Authors contributions
Dovile Sinkeviciute and Patrik Önnerfjord performed the mass spectrometry and identified the biomarker sequence through in-house bioinformatic tools developed by Joseph Blair and Line Mærsk Staunstrup. Solveig Skovlund Groen and Signe Holm Nielsen developed the immunoassay assay targeting T2CM and did the technical and biological validation of the assay. Christian S. Thudium, Sven Lindemann, and Daniela Werkmann designed the preclinical BEX studies. Morten A. Karsdal, Anne-Christine Bay-Jensen, and Lars Arendt-Nielsen designed and coordinated the allocation of OA studies. Solveig Skovlund Groen did the data analysis and drafted the manuscript. All authors contributed to and approved the final manuscript. All authors edited the manuscript, with Simon Francis Thomsen providing meticulous revisions.
Role of the funding source
We would like to thank The Danish Council for Technology and Innovation and The Danish National Advanced Technology Foundation for the support to conduct the two OA human studies.

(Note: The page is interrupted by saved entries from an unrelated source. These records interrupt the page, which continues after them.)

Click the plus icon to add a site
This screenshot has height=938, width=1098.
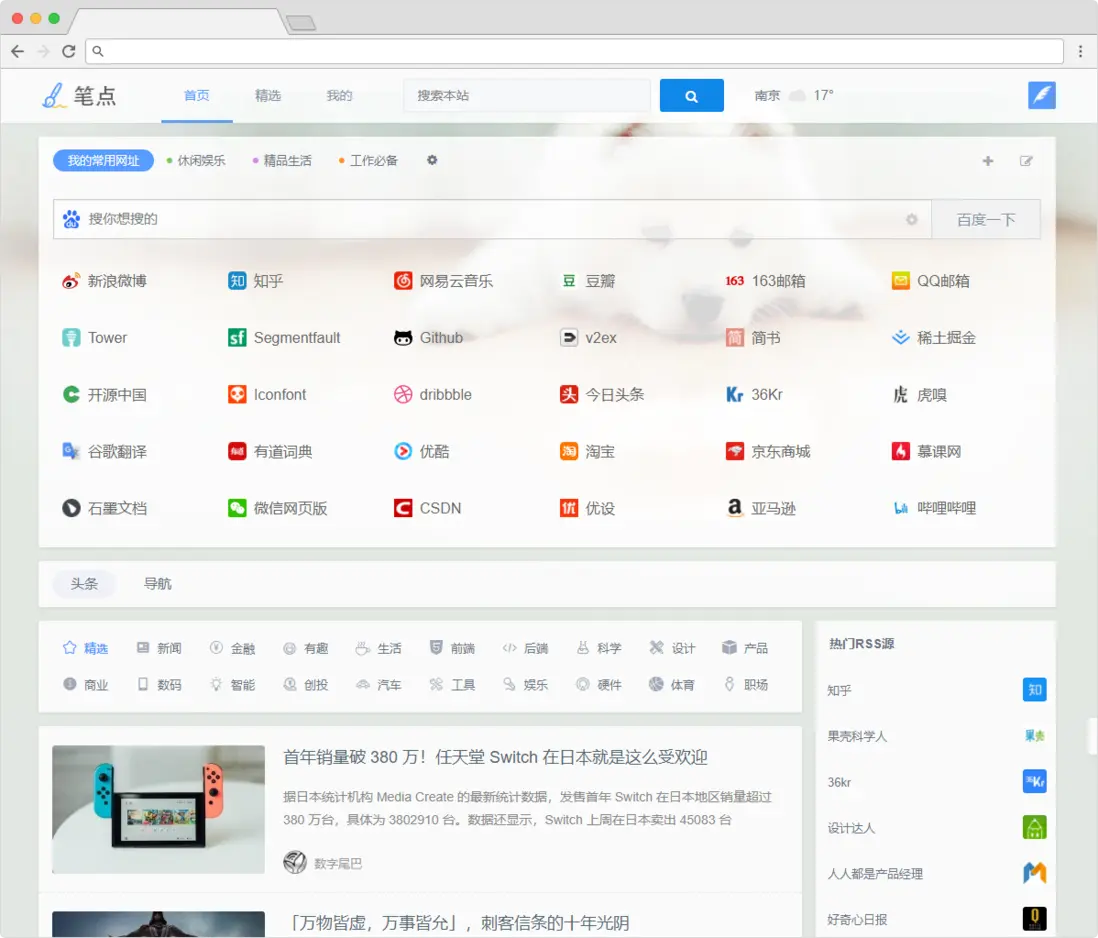[x=988, y=160]
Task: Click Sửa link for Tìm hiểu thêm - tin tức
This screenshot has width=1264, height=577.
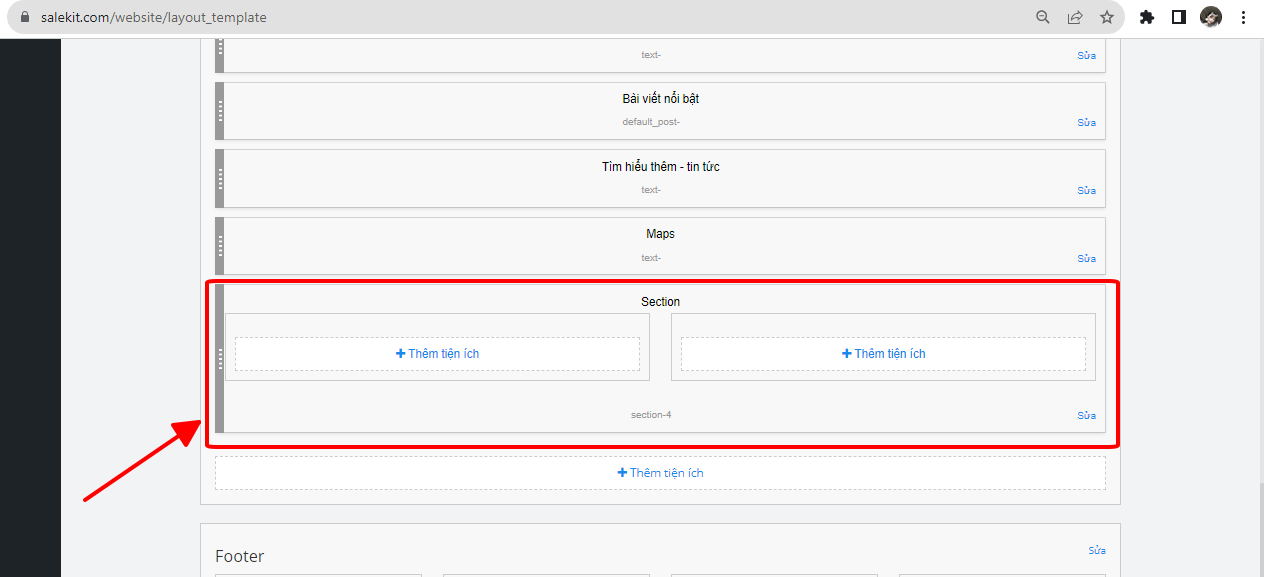Action: 1086,191
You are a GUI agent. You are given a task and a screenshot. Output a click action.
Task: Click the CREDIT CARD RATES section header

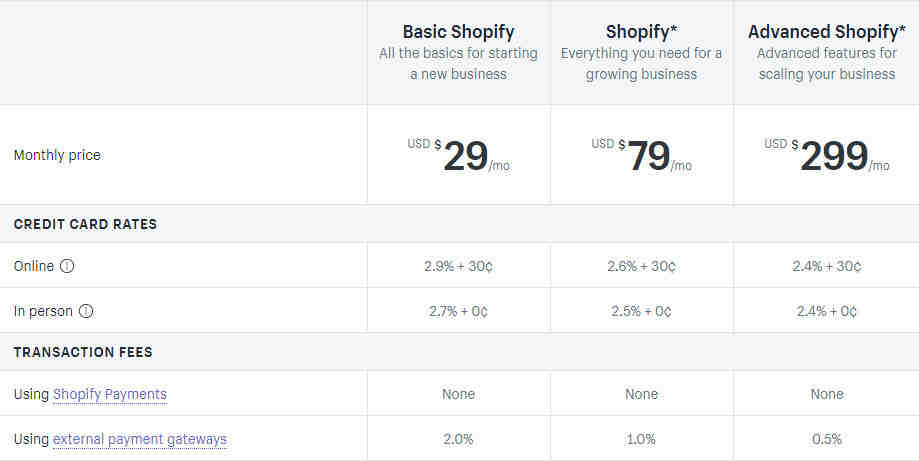tap(86, 224)

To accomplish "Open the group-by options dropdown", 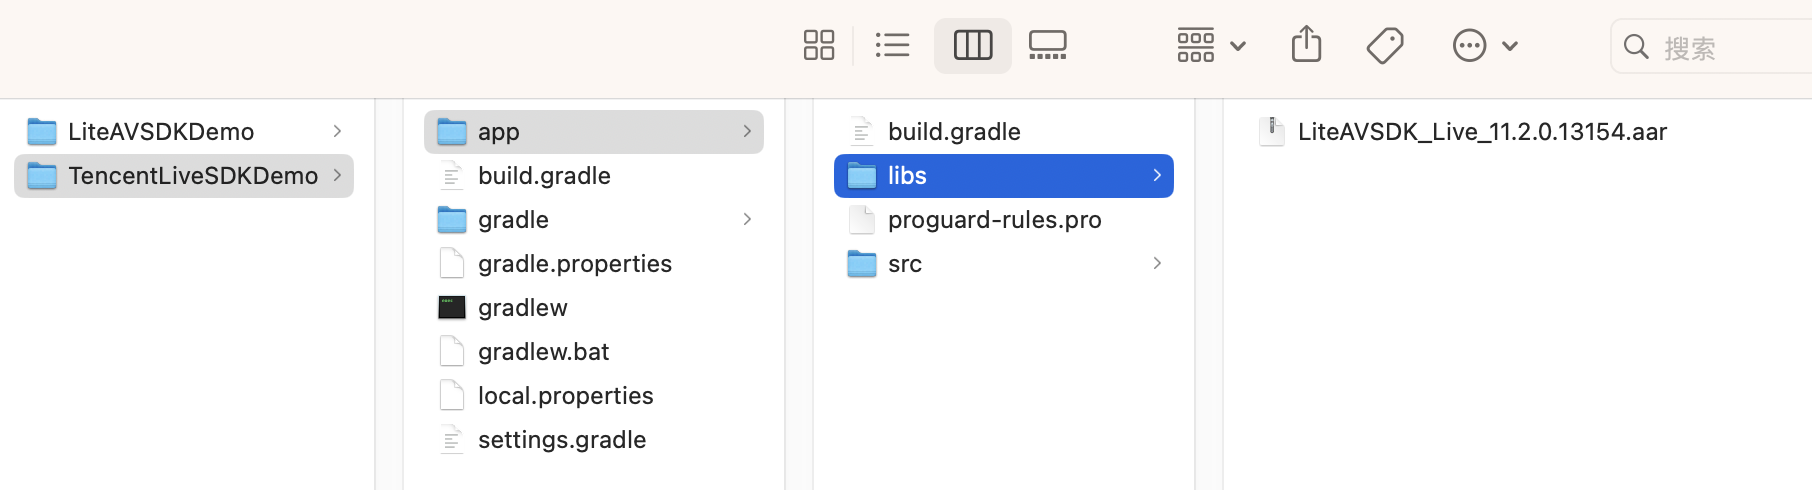I will [1210, 45].
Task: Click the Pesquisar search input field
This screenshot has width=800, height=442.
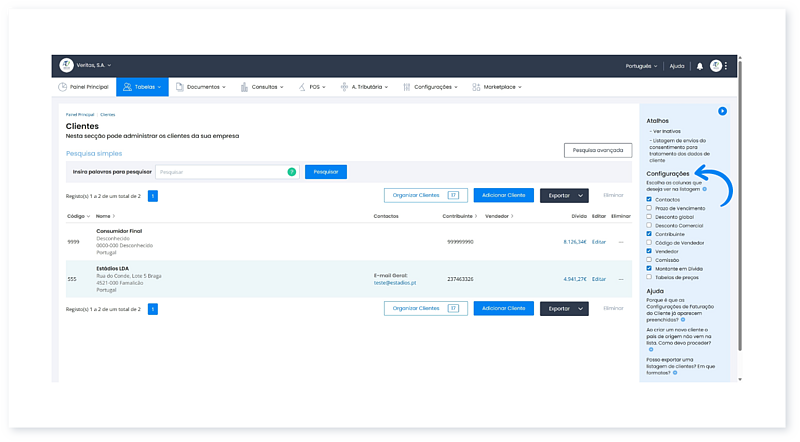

Declaration of competing interest
The study was supported by The Danish Council for Technology and Innovation and The Danish National Advanced Technology Foundation. Morten A. Karsdal, Anne-Christine Bay-Jensen, Christian S. Thudium and Signe Holm Nielsen, Joseph Blair, and Line Mærsk are employees of Nordic Bioscience. Morten A. Karsdal holds stock in Nordic Bioscience. Sven Lindemann and Daniela Werkmann are employees of Merck. Solveig Skovlund Groen, Simon Francis Thomsen, Dovile Sinkeviciute, Patrik Önnerfjord, and Lars Arendt-Nielsen have no competing interest.
Acknowledgements
We would like to acknowledge Tülay Dastan for her work in antibody production phase and Helene Sofie Hector for her help with bovine explant cultures. Furthermore, a special thanks to Ole Simonsen for his valuable and highly appreciated work in conducting the OA studies.